Other factors that weighed in favor of a determination that a person is in custody were considered by the Third Circuit, but found factually not persuasive in Ludwikowski’s case. The fact that he was interviewed at the station house, while tending to implicate the pressures associated with custodial interrogation, was found in this case not to be applicable because Ludwikowski made arrangements to go to the station house voluntarily and the interview room door, though closed, was not locked. The second factor that weighs in favor of a finding of being in custody is that the officers told Ludwikowski that they suspected him of criminal wrongdoing – i.e. filling fraudulent prescriptions. The Third Circuit found that telling a person that they are a suspect can “create the kind of atmosphere of significant restraint that trigger Miranda.” Slip Opinion at p. 14. (Citations omitted). Nonetheless , the Court excused this factor because the officers were also trying to get to the bottom of the extortion that Ludwikowski had come to report. Finally, the last factor that the Court considered was the length of the interrogation – active interrogation for four hours and total time at the station seven hours. Again, the Third Circuit found a way around this factor by finding the circumstances not coercive because he had his phone, was allowed to go to the bathroom and that he looked relaxed. For all of these reasons, the Third Circuit concluded that the District Court did not err in finding that ta reasonable person in Ludwikowski’s situation would have felt free to go.

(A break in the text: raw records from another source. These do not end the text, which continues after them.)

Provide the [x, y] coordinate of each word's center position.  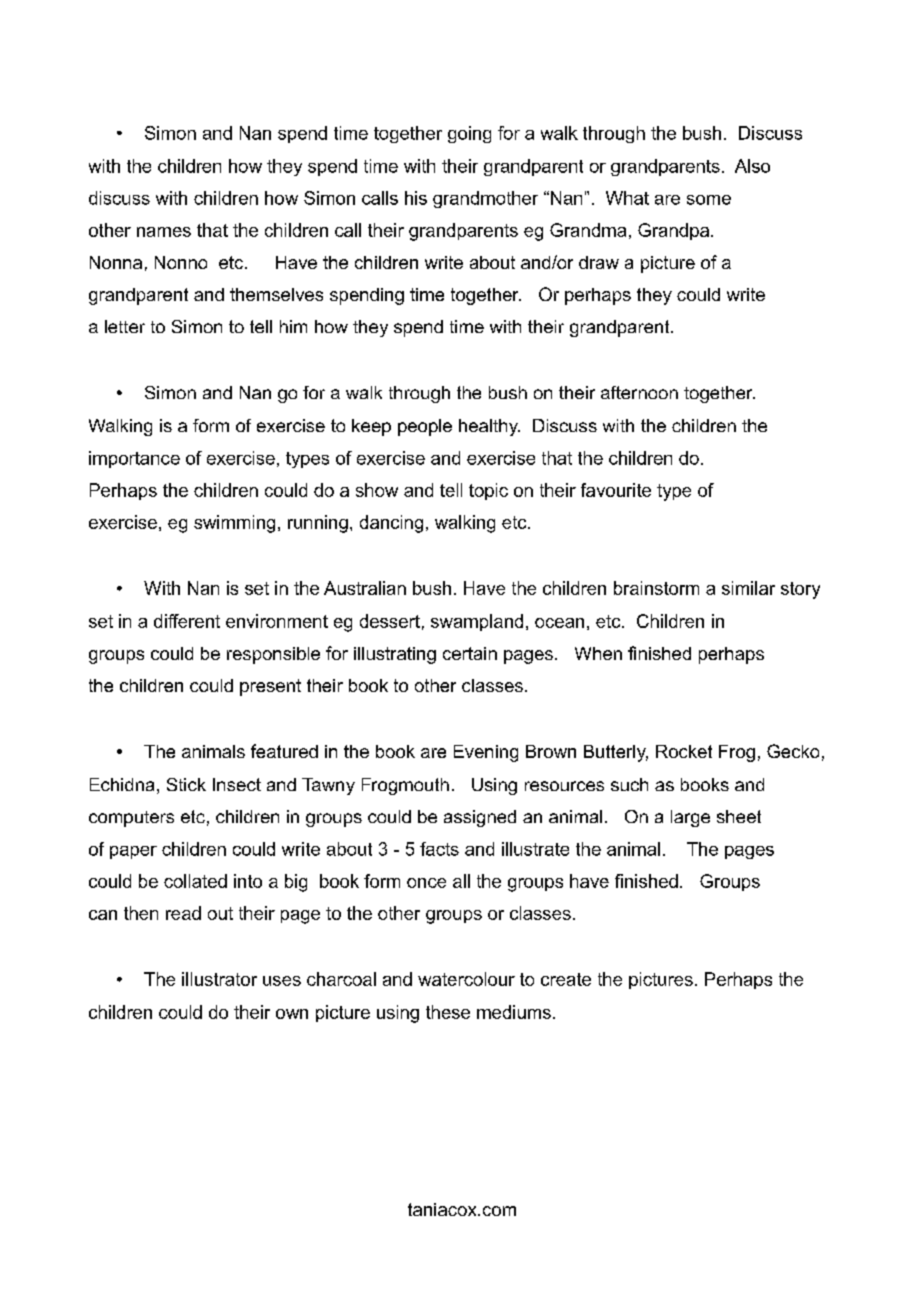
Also [752, 166]
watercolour [466, 979]
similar [748, 588]
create [566, 979]
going [469, 134]
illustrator [219, 979]
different [187, 621]
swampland [477, 622]
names [164, 232]
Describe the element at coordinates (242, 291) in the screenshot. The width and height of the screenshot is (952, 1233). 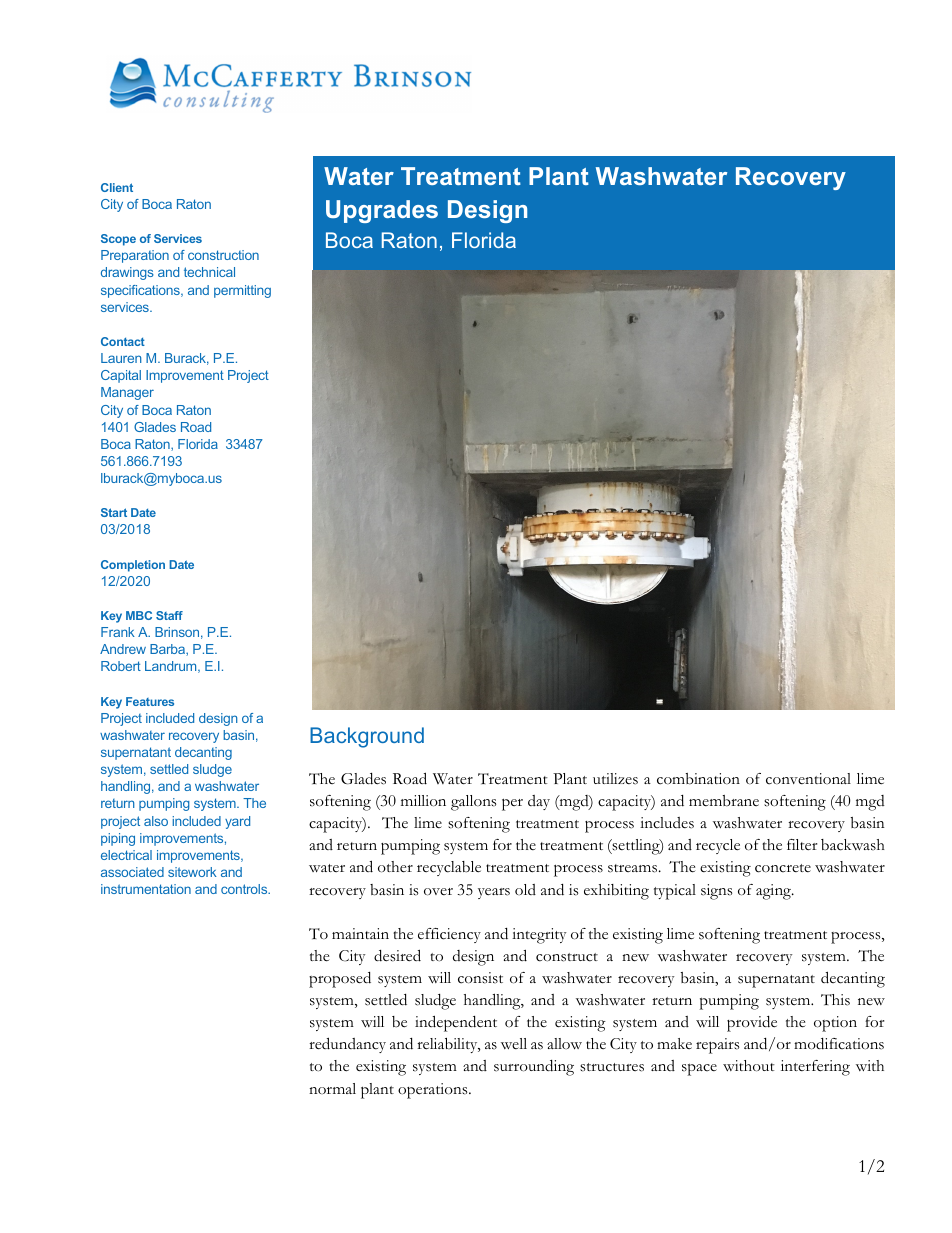
I see `permitting` at that location.
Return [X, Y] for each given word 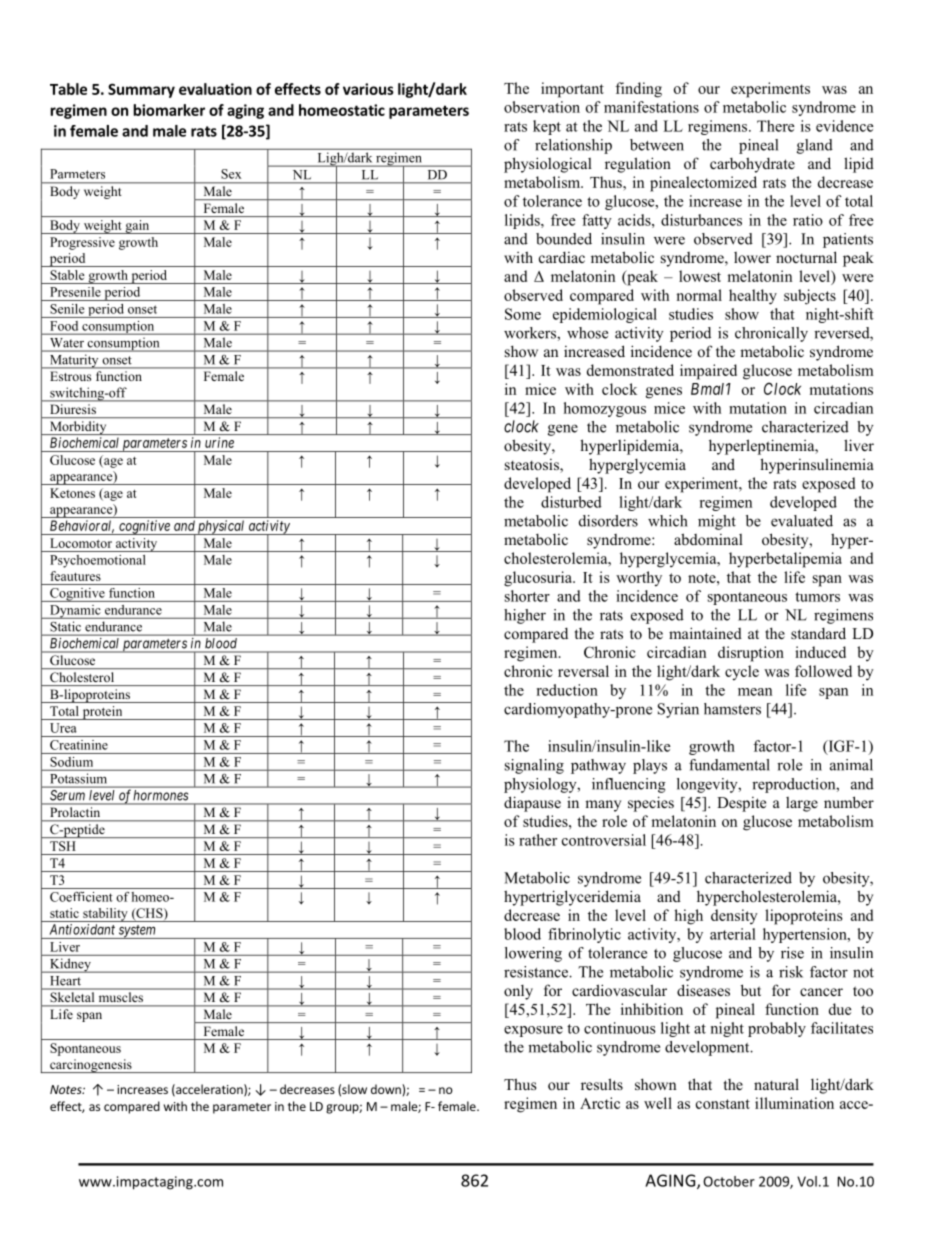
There [775, 126]
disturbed [571, 502]
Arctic [600, 1103]
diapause [532, 804]
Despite [741, 804]
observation [542, 107]
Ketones [72, 493]
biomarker [169, 110]
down [387, 1089]
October [729, 1181]
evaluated [802, 521]
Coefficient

Finally, the Third Circuit bolstered its conclusion by emphasizing that Ludwikowski went to the police station for the purpose of “simultaneously” trying “to get help and conceal his own wrongdoing.” Id. at 17. Therefore, the Court stated that this decision is limited to the facts of this case where “the defendant was the victim of one crime and the perpetrator of another, intertwined crime.” Id. at 18. Although the Court stated that “[o]ur analysis would have no bearing on a case lacking these facts,” in reality, the damage is done, in my view, for future cases.
In yet another blow to the defense, the Third Circuit went on to find no plain error in the admission of expert testimony about New Jersey pharmacy regulations, best practices and the expert’s personal practices. Unfortunately, his counsel did not object at trial. Acknowledging Ludwikowski’s argument that “an expert may ‘not testify as to the governing law of the case,’” the Third Circuit found that despite the likelihood that they would rule similarly to their sister Circuits in finding that the standard should be an objective one, not defined by the expert’s personal habits, the demanding plain-error standard was not met here.